To separate theology and ethics is to understand neither. (I read that in a book somewhere.) The affirmation "Jesus is Lord" is as much ethical as it is theological. Indeed it's ethical because it's theological, and vice versa.
Seeing things this way opens up a whole new world as we read the New Testament. I don't think Paul wrote Romans so that the church in Rome would know his gospel before he came to them. I think he wrote it so that the Jews and Gentiles in the Roman church would just get along. How ironic that we have turned Romans into a theological treatise (I use "theological" in the worst sense of the word) which we then use to cause division rather than unity. If Paul was "doing theology" in his Roman epistle he was doing it in order to form a community characterised by love - love for the God who has manifested his love for us through Jesus and love for each other through the connecting power of the holy spirit. Paul as abstract theologian just doesn't cut it.

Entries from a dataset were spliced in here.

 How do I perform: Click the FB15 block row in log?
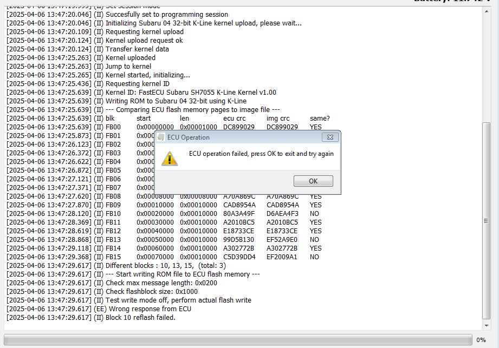[113, 257]
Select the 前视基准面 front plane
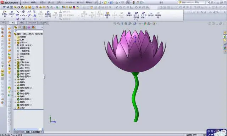This screenshot has width=227, height=136. 25,48
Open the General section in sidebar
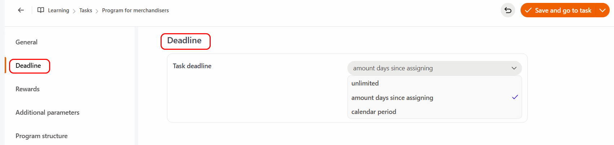The image size is (614, 145). (26, 42)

I understand that N.T. Wright has used Philemon as the foundation for his forthcoming book on Paul. This is a master stroke. We tend to shy away from Philemon because it isn't happy hunting ground for abstract truths that we can disagree over. In this short letter we can't so easily separate theology and ethics as we think we can in the other epistles, and this makes us uncomfortable. But the letter to Philemon is a beautiful glimpse into the purpose behind Paul's ministry. It was the ministry of reconciliation. Reconciliation of human beings to God, and human beings to each other. Slave and master become one. Jew and Gentile become one. Man and woman become one. That's a picture of the church right there.

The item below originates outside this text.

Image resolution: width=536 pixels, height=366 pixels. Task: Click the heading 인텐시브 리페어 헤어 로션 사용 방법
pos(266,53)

Paul was, after all, a church planter, and he set up churches in order for them to display the power of the gospel through love. He wrote to these churches to remind them of that inextricble connection between gospel and love, or theology and ethics. Irony number two - how many churches today are founded on division? How many are planted in order to be separate from fellow believers? Living in Northern Ireland has been a wonderful experience so far, but it also a reminder of how far we are from that oneness that Jesus so fervently desires for us. We tend to use doctrine to draw distictions, but the best purveyors of doctrine know that it can and should be used to "do" something entirely different. Consider these thoughts from Ellen Charry:
The theologians who shaped the tradition believed that God was working with us to teach us something, to get our attention through the Christian story, including those elements of the story that make the least sense to us. They were interested in forming us as excellent persons. Christian doctrines aim to be good for us by forming or reforming our character; they aim to be salutary. They seek to form excellent persons with God as the model, and this is in a quite literal sense, not as metaphors pointing to universal truths of human experience that lie beyond events themselves. In other words, I came to see that the great theologians of the past were also moralists in the best sense of the term. They were striving not only to articulate the meanings of the doctrines but also their pastoral value or salutarity – how they are good for us.
Doctrine at its best sweep us into a drama where we are called and equiped to play a role not unlike that of Jesus in the Gospels. This is what Paul's life and letters were all about: forming communities of "excellent persons", or as he might say himself, persons who are "mature in Christ". Lose sight of this and we lose sight of salvation.